Глинский повернулся к стоящим у него за спиной военачальникам.

— Как думаете, Панове, следует ли нам переходить Лань?

Станислав Глебович, воин старый и осторожный, ответил первым:

— Татар в два раза больше, чем нас. А ну как повернут они наши полки, князь? Всяко ведь может статься.

— Если заставят они нас отступить, не худо бы иметь в тылу вагенбург[16], — поддержал Станислава Глебовича князь Жижемский.

Глинский задумался. Затем произнес решительно:

— Быть по-вашему, Панове. Будем ставить в долине вагенбург, но, чтобы татары об этом не догадались, тут же начнем и другое дело: станем гатить реку сразу в двух местах. Пусть попробуют догадаться, где ждать переправы? А чтоб посоха от них безопасна была, прикроем мужиков огнем мушкетным, пищальным и пушечным.

Военачальники поскакали к своим отрядам, и, будто по мановению колдуна-чародея, лагерь пришел в движение.

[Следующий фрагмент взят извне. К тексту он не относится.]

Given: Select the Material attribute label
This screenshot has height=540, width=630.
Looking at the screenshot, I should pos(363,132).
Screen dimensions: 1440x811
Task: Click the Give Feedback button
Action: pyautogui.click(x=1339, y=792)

Две тысячи посохи отошли в долину, скрытую от неприятельских глаз высоким береговым гребнем, для того чтобы ставить вагенбург — гигантское двойное кольцо из телег, связанных меж собою цепями. Еще две тысячи трудников, разделившись на две артели, начали осторожно спускаться по крутому берегу на песчаные отмели. Вместе с ними ссыпались вниз лучники, арбалетчики, пищальники и пушкари, чтобы отгонять татар, если те попытаются перейти на южный берег.

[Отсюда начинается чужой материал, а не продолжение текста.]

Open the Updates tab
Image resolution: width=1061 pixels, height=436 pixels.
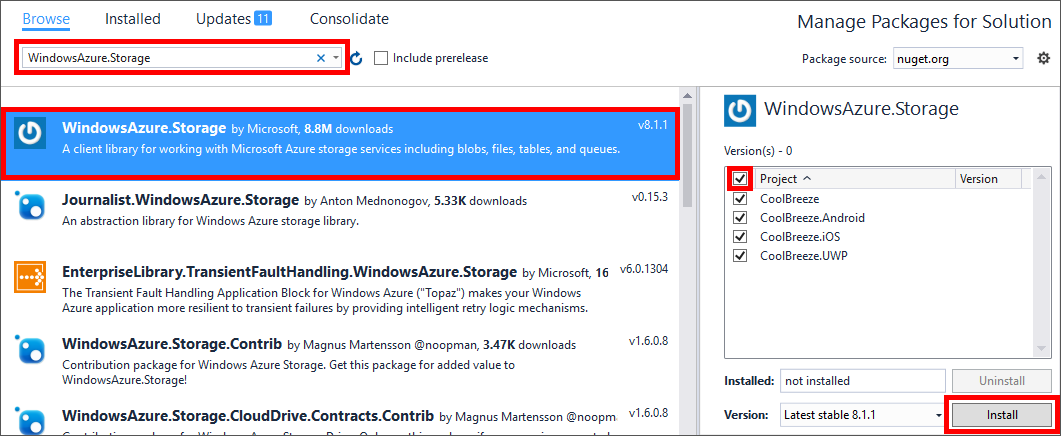pyautogui.click(x=233, y=19)
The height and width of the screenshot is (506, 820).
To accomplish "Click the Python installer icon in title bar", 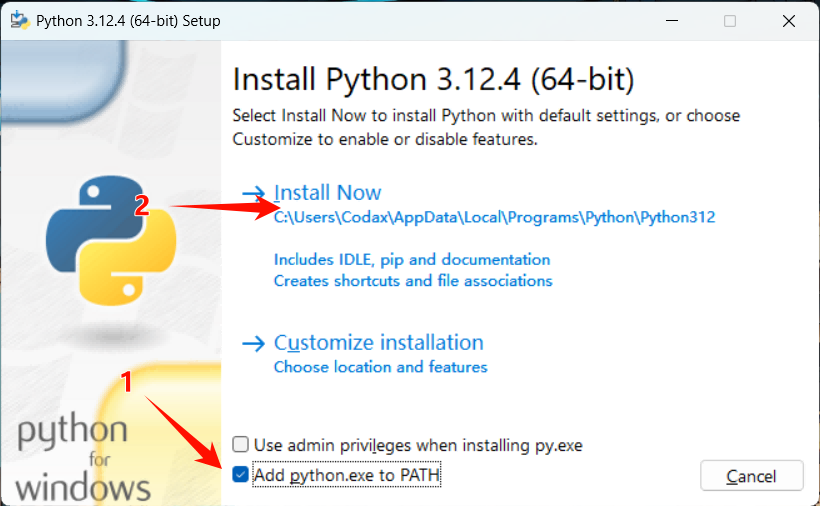I will (20, 20).
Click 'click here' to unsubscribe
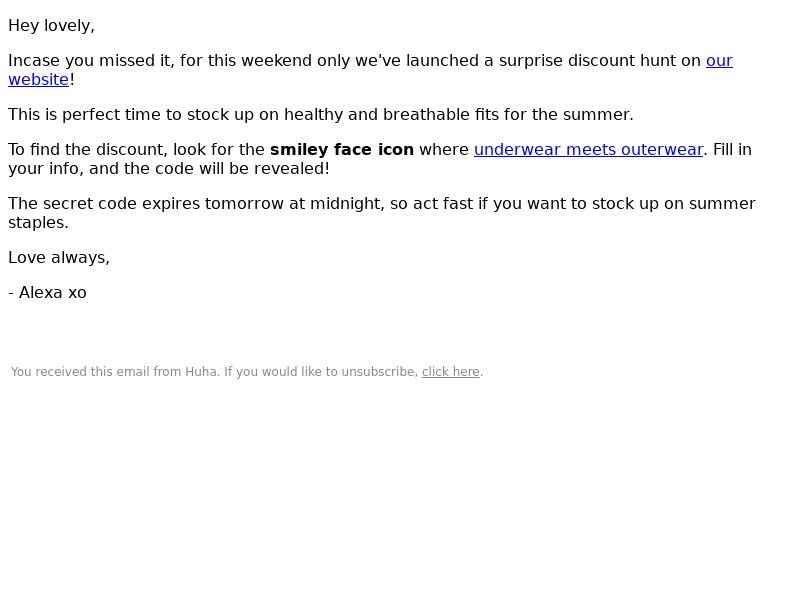This screenshot has height=600, width=800. pyautogui.click(x=451, y=372)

Три часа палили из пушек и пищалей литовцы и забрасывали татар стрелами. Все это время мужики-белорусы — пахари и жнецы, — в кровь сбивая ладони, сыпали в Лань корзинами и мешками землю, кидали камни, покрывая гати бревнами и хворостом. В долине, перед уже стоявшим вагенбургом, двухтысячная артель Аверьяна Рыло копала ямы, ставила на их дно колья с заостренными с обеих сторон концами, закрывала ямы плетенками из прутьев, раскидав поверху дерн, чтобы падали в приготовленные ловушки татарские кони и всадники, если удастся ордынцам повернуть вспять королевскую силу. В ближнем лесу валили мужики березы, дубы и осины и стаскивали их к вагенбургу, окружая телеги еще одним кольцом — засекой из переплетенных ветвями деревьев. Другие ставили палисады — крестообразно сколоченные жерди с заостренными верхними концами, торчавшими остриями в сторону неприятеля.

Через три часа стук топоров начал стихать. Аверьян Рыло подошел к Михаилу Львовичу с другими артельными атаманами.

— Все сполнили, князь, как велел, — чуть поклонившись, сказал Рыло.